Dla mnie i tak jest to dzień "roboczy", nazasuwam się w kuchni i przy gościach jak złoto. Nie obchodziłabym, ale każdy obchodzi - wpadniemy do was w święta, mam dla was piękne bombki na prezent itd. Telewizja nakręca, wigilie nawet w klasach w podstawówce - nie da się. Jakby nie było stada rodziny można by było darować sobie, ale tak - wszyscy to wszyscy, ja też :)
Co za różnica skąd wywodzą się tradycje. Ważne jest to, co ma się w sercu i co się obchodzi w tych dnia. Ja wraz z rodziną świętuję Boże Narodzenie. Wszelkie tradycje takie jak choinka czy prezenty to tylko miłe dodatki. Nie stanowią one clue świąt. Przynajmniej dla mnie i dla większości wierzących ludzi. Prawdziwy klimat Bożego Narodzenia rodzi się podczas Pasterki i wspólnego śpiewania kolęd. To, co obserwujemy od końca listopada w sklepach wielkopowierzchniowych to tylko próba sztucznego stworzenia klimatu świąt, tylko jakich? Dla mnie to kicz.
Tylko te drobne dodatki pochodzą z innych religii, z tradycji pogańskich naszych przodków. Ty w tym dniu natomiast świętujesz narodziny Boga, który powiedział "nie będziesz miał bogów cudzych przede mną"...

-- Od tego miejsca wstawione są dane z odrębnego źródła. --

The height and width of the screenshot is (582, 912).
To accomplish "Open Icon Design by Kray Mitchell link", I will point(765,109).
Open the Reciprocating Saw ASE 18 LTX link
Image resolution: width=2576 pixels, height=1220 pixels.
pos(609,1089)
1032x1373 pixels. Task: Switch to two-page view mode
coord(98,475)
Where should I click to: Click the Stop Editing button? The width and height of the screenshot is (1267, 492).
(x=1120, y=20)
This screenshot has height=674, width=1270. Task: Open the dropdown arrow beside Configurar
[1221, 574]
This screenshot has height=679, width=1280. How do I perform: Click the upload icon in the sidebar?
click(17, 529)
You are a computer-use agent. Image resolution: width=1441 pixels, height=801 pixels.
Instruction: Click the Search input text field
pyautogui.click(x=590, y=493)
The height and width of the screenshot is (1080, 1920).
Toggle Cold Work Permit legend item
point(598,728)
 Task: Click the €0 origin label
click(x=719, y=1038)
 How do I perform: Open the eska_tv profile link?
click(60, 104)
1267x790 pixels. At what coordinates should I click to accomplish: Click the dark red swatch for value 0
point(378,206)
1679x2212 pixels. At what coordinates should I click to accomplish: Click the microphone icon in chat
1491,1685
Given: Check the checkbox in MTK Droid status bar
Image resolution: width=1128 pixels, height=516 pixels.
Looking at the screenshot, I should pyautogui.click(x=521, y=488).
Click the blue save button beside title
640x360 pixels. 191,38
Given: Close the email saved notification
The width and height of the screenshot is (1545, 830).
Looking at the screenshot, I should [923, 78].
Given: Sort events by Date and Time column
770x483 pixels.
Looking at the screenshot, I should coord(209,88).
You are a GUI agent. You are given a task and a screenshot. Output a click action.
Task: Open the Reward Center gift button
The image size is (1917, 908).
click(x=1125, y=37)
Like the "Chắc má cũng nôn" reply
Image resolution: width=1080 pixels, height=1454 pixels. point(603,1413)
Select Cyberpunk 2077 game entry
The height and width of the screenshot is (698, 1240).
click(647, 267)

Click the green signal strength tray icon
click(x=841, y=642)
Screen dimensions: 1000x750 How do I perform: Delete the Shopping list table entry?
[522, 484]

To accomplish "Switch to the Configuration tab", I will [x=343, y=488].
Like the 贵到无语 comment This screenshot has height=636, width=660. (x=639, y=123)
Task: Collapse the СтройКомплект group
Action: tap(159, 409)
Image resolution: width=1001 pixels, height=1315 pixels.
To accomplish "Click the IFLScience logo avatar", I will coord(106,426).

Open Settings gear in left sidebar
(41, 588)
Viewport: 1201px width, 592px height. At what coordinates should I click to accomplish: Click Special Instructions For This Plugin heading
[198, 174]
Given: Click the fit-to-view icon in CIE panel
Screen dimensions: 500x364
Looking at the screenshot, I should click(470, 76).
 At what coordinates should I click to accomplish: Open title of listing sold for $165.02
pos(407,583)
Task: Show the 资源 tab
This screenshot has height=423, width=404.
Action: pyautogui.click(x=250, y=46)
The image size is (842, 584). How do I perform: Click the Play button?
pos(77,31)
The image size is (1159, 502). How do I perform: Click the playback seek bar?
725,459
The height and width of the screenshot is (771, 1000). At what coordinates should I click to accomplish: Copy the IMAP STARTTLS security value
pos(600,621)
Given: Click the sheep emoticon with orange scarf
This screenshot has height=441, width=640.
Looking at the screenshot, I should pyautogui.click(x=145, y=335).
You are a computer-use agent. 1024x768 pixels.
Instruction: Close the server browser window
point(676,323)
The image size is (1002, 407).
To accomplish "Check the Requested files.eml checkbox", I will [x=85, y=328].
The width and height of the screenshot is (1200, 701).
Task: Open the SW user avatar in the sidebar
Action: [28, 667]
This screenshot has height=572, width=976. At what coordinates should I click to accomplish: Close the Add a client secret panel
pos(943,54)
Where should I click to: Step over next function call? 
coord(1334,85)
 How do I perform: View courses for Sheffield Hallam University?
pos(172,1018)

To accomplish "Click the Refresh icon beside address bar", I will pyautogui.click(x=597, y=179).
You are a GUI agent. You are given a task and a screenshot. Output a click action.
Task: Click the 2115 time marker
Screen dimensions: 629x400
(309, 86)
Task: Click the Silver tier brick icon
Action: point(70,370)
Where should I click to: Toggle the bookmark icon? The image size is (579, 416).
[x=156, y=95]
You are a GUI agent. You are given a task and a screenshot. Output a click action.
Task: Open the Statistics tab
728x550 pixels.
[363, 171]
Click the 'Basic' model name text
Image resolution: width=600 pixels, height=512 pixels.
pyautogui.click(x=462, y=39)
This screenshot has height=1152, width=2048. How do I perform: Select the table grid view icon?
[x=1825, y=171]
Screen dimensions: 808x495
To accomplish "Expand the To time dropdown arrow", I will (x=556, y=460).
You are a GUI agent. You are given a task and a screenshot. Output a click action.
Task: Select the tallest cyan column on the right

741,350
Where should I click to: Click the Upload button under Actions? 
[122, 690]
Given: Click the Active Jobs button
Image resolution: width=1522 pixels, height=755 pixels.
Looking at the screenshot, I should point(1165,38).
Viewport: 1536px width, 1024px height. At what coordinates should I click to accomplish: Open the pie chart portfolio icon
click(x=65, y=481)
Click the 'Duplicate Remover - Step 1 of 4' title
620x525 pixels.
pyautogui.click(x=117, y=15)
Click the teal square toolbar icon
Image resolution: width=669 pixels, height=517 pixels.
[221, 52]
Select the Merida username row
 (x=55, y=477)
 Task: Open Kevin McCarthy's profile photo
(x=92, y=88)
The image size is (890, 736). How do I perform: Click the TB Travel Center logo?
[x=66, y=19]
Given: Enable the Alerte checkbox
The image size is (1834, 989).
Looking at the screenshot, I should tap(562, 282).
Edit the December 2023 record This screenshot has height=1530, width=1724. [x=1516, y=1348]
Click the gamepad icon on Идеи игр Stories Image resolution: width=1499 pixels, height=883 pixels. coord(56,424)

No i co że pochodzą z innych religii? Nie przeszkadza to przecież w świętowaniu Bożego Narodzenia. Nie są one też w żaden sposób związane z innym Bogiem, za bardzo przejaskrawiasz gościu 21:45. To, że ubieram choinkę nie znaczy, że wierzę w innego Boga.Nie, ja świętuję pamiątkę narodzin Jezusa Chrystusa.
Tak moi jak i Twoi przodkowie. A my wierzymy w jednego Boga, który przyszedł, by nauczyć nas cywilizacji miłości. to jest ideał, którego wszyscy pragną, ale nie każdy wysila się, by go choć w części wcielić w życie. Nie trzeba wiele, by ziemia zjednoczyła nas a nie dzieliła - odrobinę mniej egoizmu?{)
Ja poszedłbym dalej. Doszedłem do wniosku, że pieniądz to dzieło szatana, który dzięki temu "wynalazkowi" potrafi skłócić ludzi, pozbawić ich wszelkich wartości a nawet uczynić z nich morderców. Na szczęście nie wszyscy są na ten wynalazek łasi i nie wszyscy dają się mu zniewolić. Wesołych Świąt Bożego Narodzenia.
czy jak ktos nie wierzy w Kościół i księży to jest ateistą? zajrzyj do słownika.
no i po co rozwijać taki nudny wątek. Wolność jest w nas!!! :)
Ateiści w święta powinni pracować aby inni mogli świętować np.obsługa stacji paliwowych,sklepów monopolowych,barów,sprzątanie ulic,chodników,usługi przewozowe,niańczenie małych dzieci,palenie w kotłowniach i wszystkie inne prace aby ten co świętuje te dni wyraźnie odczuł radość.Mogą tworzyć kapele podwórkowe,śpiewać pod oknami świętujących,byle nie za głośno i byle nie fałszowali.Ateista to też czasem potrzebny człowiek.W czasie świąt oczywiście muszą być trzeźwi,alkoholu zero,alkohol dopiero po świętach.Pijanych surowo karać.
Cała dyskusja godna katolika. Zapomnieliście, co głosi wasza religia? Chyba coś o miłości bliźniego było, wybaczaniu i takie tam bzdety. Szkoda, że pamiętacie tylko o tym, żeby lecieć do kościoła i na tym kończy się wasza wiara.